Why New Smyrna Beach Has So Many Shark Attacks

A 28-year-old Daytona Beach man has become the third person to be bitten by a shark in Volusia County this year. Volusia County is the so-called shark bite capital of the world because it records more shark bites than anywhere else. Fortunately, injuries are rarely life threatening. The surfer was at the entrance to New Smyrna Beach, where the majority of shark bites in that area occur. The entrance happens to be an assortment of bait fish which attracts sharks. It also has some of the best waves in the Southeast which attract surfers. “He had jumped off his surfboard onto the shark. The shark bit essentially as a defensive mechanism,” said Volusia County Deputy Beach Safety Chief Aaron Jenkins. Sunday’s shark bite was fairly minor, according to beach safety. The victim got off his surfboard and stepped on a shark which bit him on the foot. Beach safety officials say a friend drove him to hospital where he got a few stitches, but otherwise all is well. “There are a lot of baitfish. There are many unstable currents. Creates cloudy water. You mix those two up with sharks and surfers, you know, those accidents happen,” Jenkins said. The first two shark bites of the year occurred in March. One of the victims, Eric String, was bitten on the right foot, also at the entrance. The close encounter left him with jagged teeth marks top and bottom. Sharks are often in fairly shallow water where swimmers and surfers play. Yet despite this, bathers, especially surfers, regularly say the reward far outweighs the risk. “We come here a lot and if you think about it you don’t really have fun so we go out no matter what,” one netizen said. There were 16 recorded shark bites in Volusia County in 2021, so three this year, by comparison, doesn’t seem like a lot. However, the majority of bites occur between July and October.

A 28-year-old Daytona Beach man has become the third person to be bitten by a shark in Volusia County this year.

Volusia County is the so-called shark bite capital of the world because it records more shark bites than anywhere else. Fortunately, injuries are rarely life threatening.

The surfer was at the entrance to New Smyrna Beach, where the majority of shark bites in that area occur.

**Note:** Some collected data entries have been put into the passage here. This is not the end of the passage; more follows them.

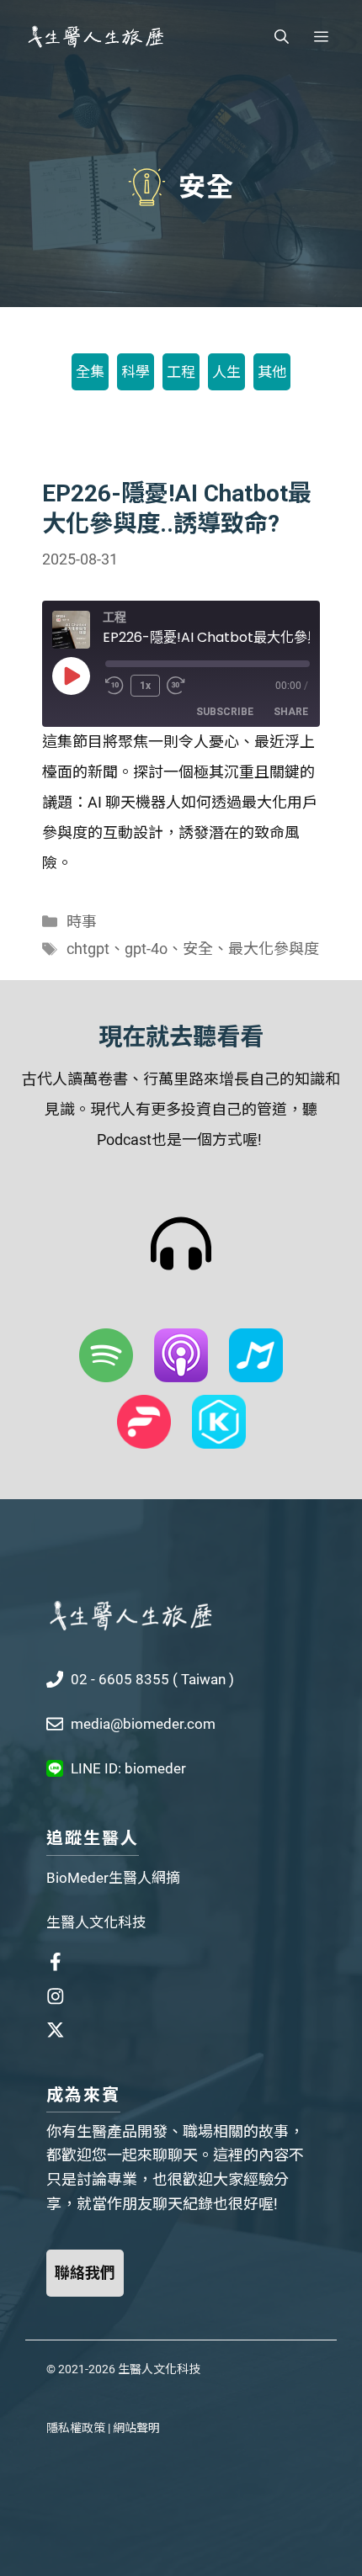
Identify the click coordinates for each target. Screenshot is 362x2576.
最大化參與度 (273, 948)
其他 (272, 371)
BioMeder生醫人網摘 (113, 1877)
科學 (135, 371)
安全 (198, 948)
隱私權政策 (75, 2428)
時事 (82, 921)
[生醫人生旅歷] (95, 37)
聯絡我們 (85, 2273)
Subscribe (224, 712)
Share (291, 712)
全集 (90, 371)
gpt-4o (146, 948)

The entrance happens to be an assortment of bait fish which attracts sharks. It also has some of the best waves in the Southeast which attract surfers.

“He had jumped off his surfboard onto the shark. The shark bit basically as a defensive mechanism,” said Volusia County Deputy Beach Safety Chief Aaron Jenkins.

Sunday’s shark bite was fairly minor, according to beach safety. The victim got off his surfboard and stepped on a shark which bit him on the foot. Beach safety officials said a friend took him to hospital where he suffered a few stitches but was fine.

“There are a lot of baitfish. There are many unstable currents. Creates cloudy water. You mix those two with sharks and surfers, you know, those accidents happen,” Jenkins said.

The first two shark bites of the year occurred in March. One of the victims, Eric String, was bitten on the right foot, also at the entrance. The close encounter left him with jagged teeth marks top and bottom. Sharks are often in fairly shallow water where swimmers and surfers play. Yet despite this, beachgoers, especially surfers, regularly say the reward far outweighs the risk.

“We come here a lot and if you think about it you don’t really have fun so we go out no matter what,” one netizen said.

There were 16 recorded shark bites in Volusia County in 2021, so three this year, by comparison, doesn’t seem like a lot. However, the majority of bites occur between July and October.